Adam Cochran, a crypto analyst, recently stirred the cryptocurrency community when he called attention to a series of TrueUSD (TUSD) transactions made by Tron founder Justin Sun. He highlighted the actions taken by Sun on the Tron blockchain, such as minting $62 million worth of TUSD, withdrawing $50 million in USDT from Huobi, and depositing $50 million in USDT on Bitfinex.
The most concerning of these transactions was Sun’s apparent burning of $50 million TUSD, which Cochran suggested could be an attempt to temporarily “snapshot or unwind” debt using an “unbacked” fake balance. Additionally, Sun seemed to be using Poloniex and Huobi as his own “piggy” banks to borrow against, investing Huobi assets into JustLend – the TRON blockchain’s official lending platform – to borrow against various shitcoins.
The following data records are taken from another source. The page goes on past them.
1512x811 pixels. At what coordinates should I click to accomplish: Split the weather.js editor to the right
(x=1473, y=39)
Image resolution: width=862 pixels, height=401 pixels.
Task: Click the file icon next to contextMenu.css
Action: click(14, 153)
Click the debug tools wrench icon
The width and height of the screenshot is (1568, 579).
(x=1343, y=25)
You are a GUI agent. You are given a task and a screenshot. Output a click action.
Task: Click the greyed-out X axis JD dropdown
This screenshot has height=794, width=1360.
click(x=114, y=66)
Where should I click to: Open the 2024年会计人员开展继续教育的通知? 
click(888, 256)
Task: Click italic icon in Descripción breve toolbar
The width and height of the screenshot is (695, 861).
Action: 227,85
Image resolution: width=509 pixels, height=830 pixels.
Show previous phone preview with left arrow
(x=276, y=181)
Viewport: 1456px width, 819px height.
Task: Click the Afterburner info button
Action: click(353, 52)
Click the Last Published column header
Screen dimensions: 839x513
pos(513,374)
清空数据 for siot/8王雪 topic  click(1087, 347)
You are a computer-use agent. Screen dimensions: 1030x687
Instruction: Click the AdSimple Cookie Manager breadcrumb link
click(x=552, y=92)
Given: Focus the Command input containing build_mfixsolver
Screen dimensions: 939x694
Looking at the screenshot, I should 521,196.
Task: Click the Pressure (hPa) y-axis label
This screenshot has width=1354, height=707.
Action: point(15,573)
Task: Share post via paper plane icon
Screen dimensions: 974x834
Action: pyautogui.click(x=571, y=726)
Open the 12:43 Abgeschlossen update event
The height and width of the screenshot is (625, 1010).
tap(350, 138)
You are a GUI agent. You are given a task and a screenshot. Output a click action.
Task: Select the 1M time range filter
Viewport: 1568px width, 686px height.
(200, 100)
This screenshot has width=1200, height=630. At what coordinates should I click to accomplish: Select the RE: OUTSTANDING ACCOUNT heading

These transactions have triggered questions about Sun’s motivations and their potential effect on the cryptocurrency market. Cochran expressed concern that Sun’s manipulation of TUSD could create a false impression of liquidity in the market and potentially result in price manipulation.
Adding to these worries, Changpeng Zhao, the CEO of Binance, one of the world’s largest cryptocurrency exchanges, has reportedly offered voluntary termination packages to employees in multiple departments. This has raised questions about the financial stability of Binance and its potential exposure to Sun’s activities.
The uncertain risks of Justin Sun’s cryptocurrency movements are unclear, as his motives for these actions are unknown. However, several possible issues have been raised in the crypto community, such as price manipulation, a sudden influx of TUSD or USDT into the market resulting in a liquidity crisis, a ripple effect throughout the broader cryptocurrency market, and potential regulatory scrutiny or legal action.
It is still uncertain what Sun’s intentions were with the transactions noted by Cochran. Despite the concerns, the potential risks remain unclear.